Escolas que levam à frente projetos de valorização da diversidade étnico-racial buscam respostas a um modelo focado na história da Europa e enfrentam a chamada colonialidade do poder. “Esse é um conceito contemporâneo que serve como ferramenta racional para compreender e transformar a realidade”, analisa a socióloga e educadora Priscila Elisabete da Silva, doutora em Educação pela Faculdade de Educação da Universidade de São Paulo (FEUSP), que atua com formação de professores na temática das relações étnico-raciais. Segundo ela, ter uma atitude decolonial inclui tomar consciência de que todo o conhecimento dos colonizados (e dos escravizados) foi inferiorizado, deslegitimado, negado, subjugado, desumanizado. 

“Para enfrentar esse sistema e oferecer novas respostas, o papel dos gestores é importantíssimo. São eles que movimentam a mudança cotidiana, que não é uma questão teórica, e sim, prática”, defende Priscila. Segundo ela, cabe desconstruir a hierarquia, identificar que todos possuem experiências a serem partilhadas e incentivar a complementaridade de saberes na escola. A formadora defende o potencial de comunidades de aprendizagem. “Compartilhar experiências difíceis e preconceitos vivenciados toca um lado sensível das pessoas e estimula a empatia. Criar um ambiente saudável e de confiança para todos falarem, se ouvirem e ajudarem uns aos outros fortalece o conjunto e leva à troca de dicas e informações”, explica Priscila, que se identifica com o pensamento da ativista americana bell hooks

A mesma autora inspira os estudos de Janaína Dias Felipe, coordenadora do núcleo de estudos para relações étnico-raciais da regional noroeste de Belo Horizonte. A funcionária da Secretaria Municipal de Educação enviou à reportagem o seguinte trecho do livro Ensinando a Transgredir: A educação como prática de liberdade, de bell hooks: “Descobrir conhecimentos subjugados e tomar posse deles é um dos meios pelos quais as histórias alternativas podem ser resgatadas.
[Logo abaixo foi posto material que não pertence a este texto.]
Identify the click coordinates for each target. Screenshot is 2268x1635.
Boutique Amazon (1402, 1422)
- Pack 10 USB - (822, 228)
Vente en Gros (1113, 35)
Mas, para transformar radicalmente as instituições educacionais, esses conhecimentos têm de ser compreendidos e definidos pedagogicamente, não só como uma questão acadêmica, mas como questão de estratégia e prática.” 

Discutir a problemática étnico-racial e estratégias testadas nas escolas é rotina na rede de Belo Horizonte, que tem 500 unidades de Educação básica. Há grupos de estudos sobre o tema há mais de 15 anos. Desde 2017, são nove, um para cada regional de Educação. “Temos pelo menos 800 profissionais participando dos núcleos de estudos mensalmente. São professoras e integrantes das equipes gestoras que repassam informações e levantam questões em suas escolas”, descreve Janaína. Toda coordenadora pedagógica que insere a temática étnico-racial na discussão curricular influi na realidade dos estudantes. 
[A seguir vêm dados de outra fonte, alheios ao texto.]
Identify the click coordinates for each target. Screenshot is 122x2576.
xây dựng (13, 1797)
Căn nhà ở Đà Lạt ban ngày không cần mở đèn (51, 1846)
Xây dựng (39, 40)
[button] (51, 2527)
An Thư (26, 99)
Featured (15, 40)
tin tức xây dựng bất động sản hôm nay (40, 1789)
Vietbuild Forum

Um currículo decolonial, que desconstrói os estereótipos e restitui identidades apagadas, mostra as origens africanas e devolve potência aos estudantes negros. Em 2020, propostas pedagógicas com literatura afro-brasileira, africana e indígena geraram o desejo de conhecer mais sobre o tema nas crianças e em suas famílias. Oficinas de percussão africana e de turbantes resgataram a representatividade e identificação negra em uma turma de Educação de Jovens e Adultos (EJA). “Isso é fruto desse olhar empático, voltado para a mulher negra que é arrimo de família e precisa de condições para retomar os estudos”, conta Janaína. 

“Só se levanta para ensinar aquele que se sentou para aprender” 
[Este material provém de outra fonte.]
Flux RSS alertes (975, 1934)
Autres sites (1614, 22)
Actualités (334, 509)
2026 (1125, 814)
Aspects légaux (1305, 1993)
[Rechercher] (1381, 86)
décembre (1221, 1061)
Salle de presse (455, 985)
O título acima é um provérbio africano citado por Fabiana Régis de Oliveira Souza, atual vice-diretora que há dez anos atua na gestão da Escola Municipal Professor Hilton Rocha, no Barreiro, periferia de Belo Horizonte. “Fui convidada a participar do núcleo de estudos em 2015, pela funcionária da biblioteca, pois ali fazíamos projetos com temáticas étnico-raciais”, conta. Inicialmente, Fabiana ficava em silêncio nos encontros, observando e ouvindo, se questionando como contribuir para a discussão. “Só depois de muito estudo e de provocar dezenas de reflexões com a equipe pedagógica da escola é que hoje eu digo: 'tenho um lugar de fala de mulher branca nas discussões de ERER'”, conta Fabiana, uma mulher loira, de pele clara.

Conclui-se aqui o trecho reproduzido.